Перед самым уходом я зашел в детскую. В своей кроватке, раскинув ручки, спала Галочка. Ровное, едва слышное дыхание, смешная складочка на щеке. Я долго стоял, глядя на нее, и во мне поднималась тихая нежность. Вся эта погоня за технологиями, весь этот риск, от которого стыла кровь, — все это ради того, чтобы у таких вот маленьких, беззащитных существ было будущее. Другое будущее, без авиабомб и голода.
Я осторожно, боясь разбудить, наклонился и поцеловал ее в теплый, пахнущий молоком лоб. Она слабо причмокнула в ответ и продолжила спать.
* * *
…Глухая ночь. Ленинградский вокзал. Шипящий пар паровоза, отблеск мокрых от измороси рельсов, резкие окрики сцепщиков. У вагона «Красной стрелы» мы стояли с Лидой. Она была в легком пальто, без платка, и ветер трепал ее волосы. Мы молчали. Все слова были секреты. Осталось только это — последнее, отчаянное объятие, в котором смешались страх, надежда и обещание возвращения.
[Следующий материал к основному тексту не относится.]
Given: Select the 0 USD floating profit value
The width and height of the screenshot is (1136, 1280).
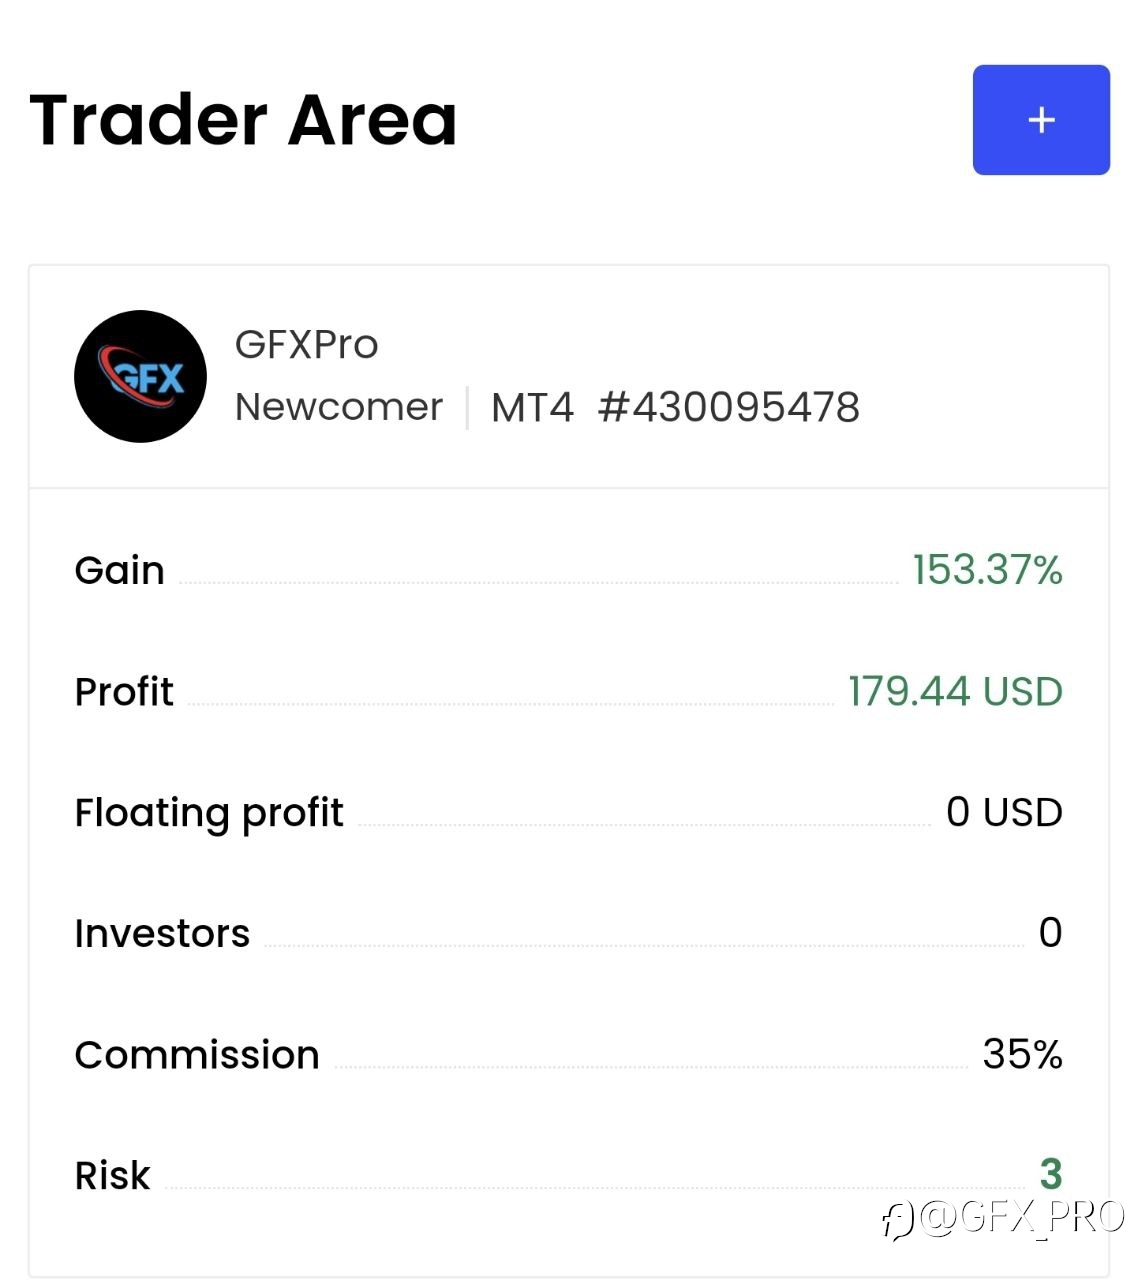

— Береги себя, — прошептала она.
— Ты тоже.
Проводница уже загоняла всех в вагон. Я еще раз поцеловал Лиду, вскочил на ступеньку поезда и обернулся. Поезд, плавно дрогнув, тронулся. Она стояла на перроне, маленькая, одинокая фигурка в огромном, гулком месте вокзала, и смотрела мне вслед. Я стоял у окна, пока ее силуэт не растворился в ночной темноте. Впереди был Ленинград. А за ним — весь мир.
* * *
Поезд шел до Ленинграда примерно 10 часов. Розовым майским утром «Красная стрела», грохоча колесами на стыках рельсов, вошла под закопченные своды Московского вокзала. Ленинград встретил так, как и должен был — моросью, промозглым ветром с невидимого залива и запахом каменного угля. На перроне, среди встречающих, возле сверкающий лаком «Эмки» меня уже ждал молчаливый человек в кожаном пальто.
— От Смольного, товарищ Брежнев. Прошу!
Мы неслись по пустынным утренним улицам. Невский, еще не разбуженный хаосом клаксонов и гомоном толпы, казался нахмуренным и строгим. Здесь особенно чувствовался контраст между шумной, деловой, немного азиатской Москвой, и холодным, чинным, европейским Ленинградом. Его гранитные набережные, идеальные прямые линии проспектов, темные водные каналы — все дышало памятью об имперском прошлом этого самого необычного города нашей страны.
В Смольном, этом бывшем легендарном штабе революции, а теперь — Ленинградском горкоме ВКПб, царила гулкая, деловая суета. Длинные, бесконечные коридоры, натертый до блеска паркет, строгие лица людей с папками, бесшумно скользящие мимо. Киров встретил меня у дверей своей любви, светлого кабинета. Энергичный, улыбающийся, пышный, он экспансивно сгреб меня в объятия.
— А, московский гость! Как доехал? Что-то ты не очень выглядишь. Не спал дорогой?